By Steve Derderian
sderderian@massgolf.org
WILLIAMSTOWN, Massachusetts (August 12, 2024) — We’ll be on “mountain time” this week as the Massachusetts Women’s Amateur Championship gets underway at Taconic Golf Club in the Northwest corner of the state for the first time in the event’s 121-year history.
Out here in the scenic college town in the Berkshires, the state’s best female amateur golfers will compete this week for their spot in history as they vie for their place among the storied champions of the state’s longest-running amateur golf championship.
Here are three things to keep an eye on as the first 18 holes of stroke play take place on Monday.
Taconic is home to the Williams College women’s golf team, a Division III powerhouse that has had a varsity program for 20 years, won a national title in 2015, and has been a national runner-up twice since. Since the program gained varsity status in 2004, competitive scores below 70 at Taconic have been rare. One of the most recent of such performances came in the spring when Williams junior Gio Kim shot 2-under-par 69 in the opening round of the NESCAC Championship. She also shot 68 in the fall in the Williams College Invitational. Emma Abramson (The Ridge Club), who is entering her second season at Williams, shot 73-74 in the NESCAC Championship and will have a distinct home course advantage this week. Outside of college players, Irene McHarg held the women’s course record for several years with a 72.
While the No. 1 goal for the elite field is to make match play, it wouldn’t be a surprise to see at least one low score to set the tone in Round 1. Since stroke play qualifying for match play moved to a 36-hole format in 2019, there has been at least one round under par each year. Three years ago, Rebecca Skoler shot a course-record 64 at Plymouth Country Club to open the event, followed by Morgan Smith (Mount Pleasant Golf Club), going under par in both rounds of the 2022 championship en route to the title. Her sister Molly Smith shot the only under-par round (68) in last year’s championship.
Superintendent Jim Easton has the greens up to championship speed, so we should see the course playing in peak form.
This year’s champion could very well come from the 11:07 a.m. group today. Fresh off her match play appearance in the U.S. Women’s Amateur last week, Morgan Smith is paired with young standouts Annie Dai (Student Member/MIAA) and Lillian Guleserian (Blue Hill Country Club). Smith, who is transferring to Georgia this year, won the 2022 championship and has made it to match play in all five years she has played in this event.
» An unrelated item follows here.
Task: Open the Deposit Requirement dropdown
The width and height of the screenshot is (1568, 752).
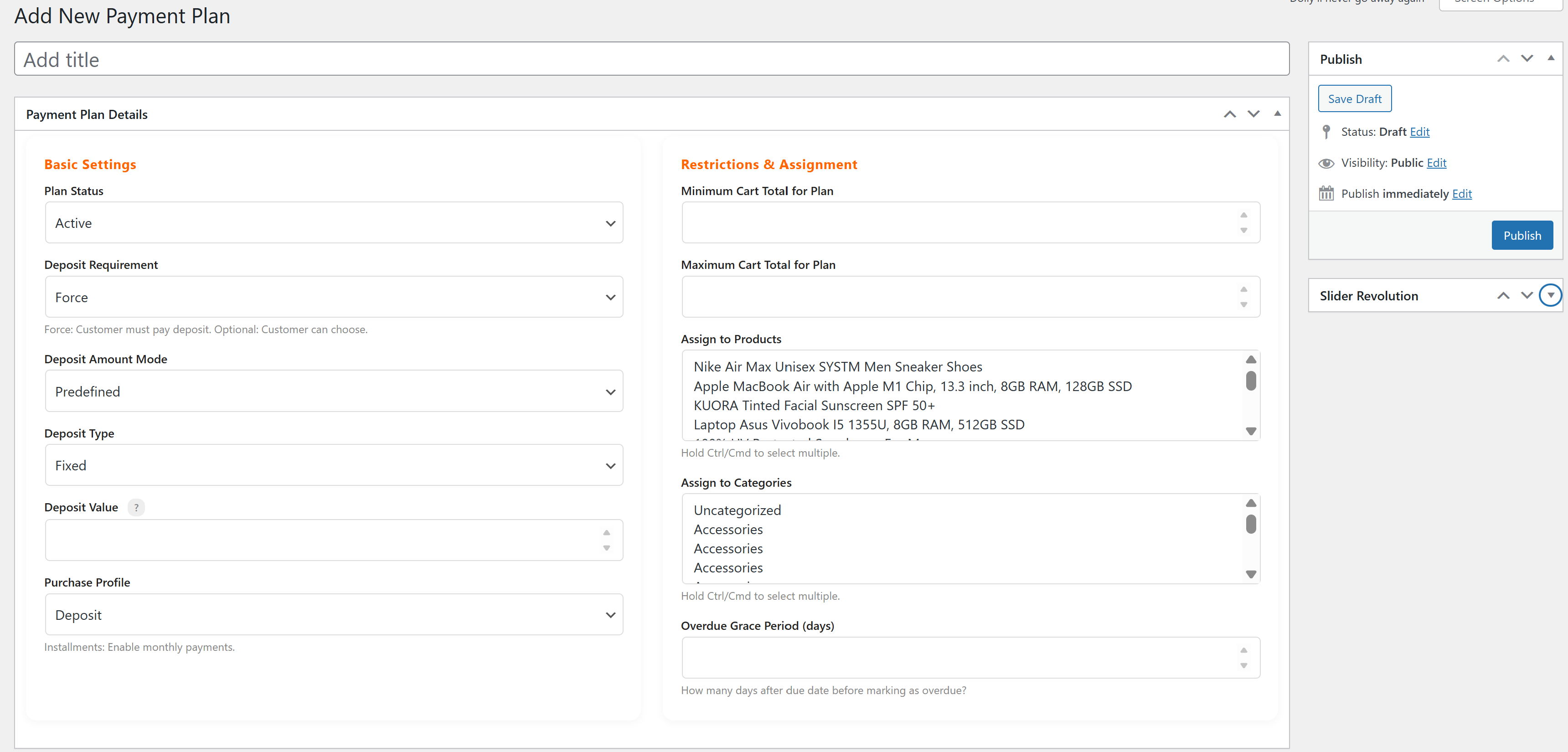Action: (334, 298)
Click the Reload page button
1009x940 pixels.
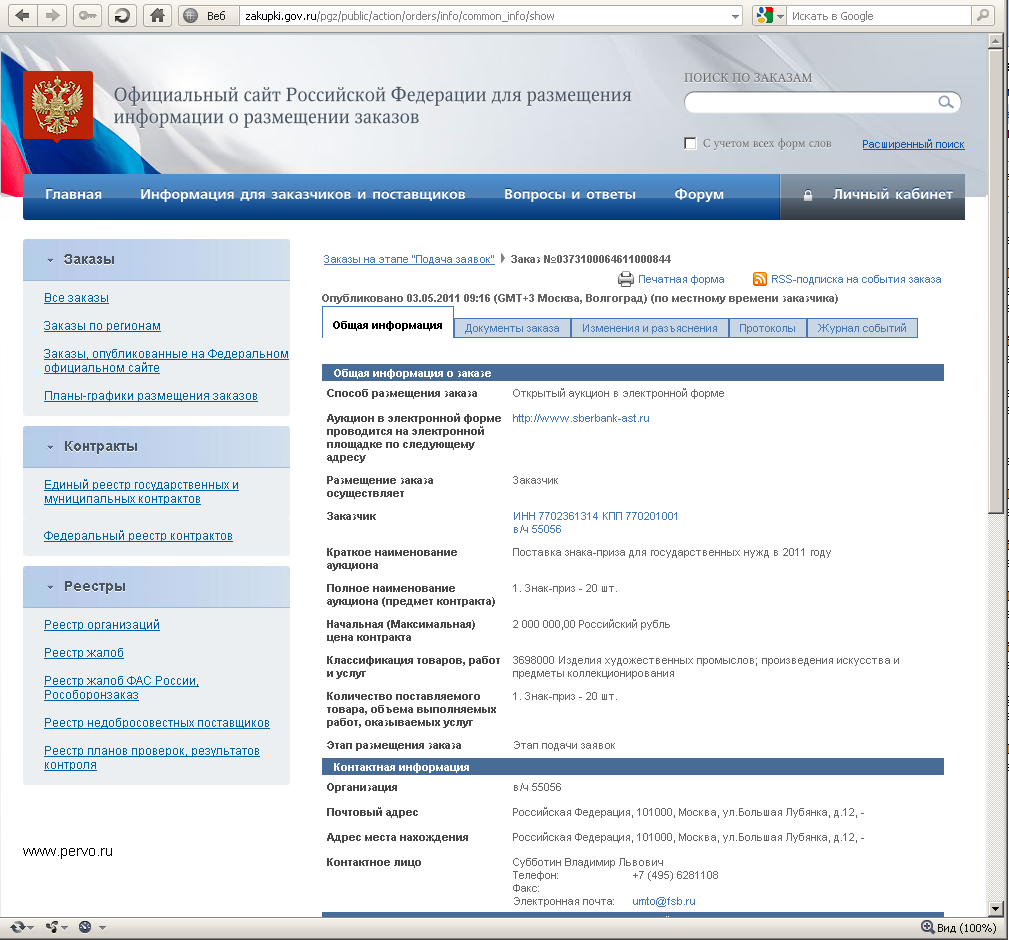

Guleserian has had an excellent summer, earning co-medalist honors at the Mass Girls’ Junior Amateur and competing in the championship match. She has made match play each of the past two years, making a run to the semifinals last year thanks in part to an ace in her quarterfinal match.
A Longmeadow native, Dai is among the Western Mass delegation in the field. Dai qualified for match play last week in the Girls’ Junior Amateur Championship, following top 10 finishes earlier this year in the Connecticut Women’s Amateur (6th) and Connecticut Girls’ Junior Amateur (4th). Dai’s lone Mass Golf victory came in the 2021 Mass Girls’ Junior Amateur.
Sand is not exactly the first thing you think of when the Berkshires are the subject of discussion. Here at Taconic, however, it’s a matter of if and not when players will be hitting out of one of Taconic’s several sand traps. Taconic alone is notorious for a massive bunker between holes 8 and 11 that measures 100 feet long, 60 feet wide, and 5 feet deep. The bunker was part of the current Wayne Stiles plans in the 1920s, but the bunker only took its current shape once an excavator was used to remove a large boulder during a restoration project by Gil Hanse’s team in 2009. Another example, is the par-3 14th, which has six bunkers protecting the green in the front and both sides, and you certainly don’t want to be long.
However, the main concern for many will be the imposing fairway bunkers that not only impose the need for distance control but act as a guide for where best to place the ball to attack Taconic’s heavily sloped greens. The par-4 7th, for example, works left to right centerline bunker resting about 240 yards from the tee, in range for many of these players and guarding the best spot to attack the green on the uphill approach. On the next hole, which overlooks the Williams College campus blending into the horizon, you can see a heart-shaped bunker come into view up the right side. There may not be much love for these bunkers, but it’s their presence that keeps players honest and takes heed to the course’s Latin motto: “Medio tutissimus ibis.” Translation: “You will go most safely by the middle course.”
At Taconic GC (Williamstown) there is a bunker that took over 80 years to build.
Originally imagined by Wayne Stiles in 1927, the massive bunker that sits between the 8th and 11th green, was never completed until 2009.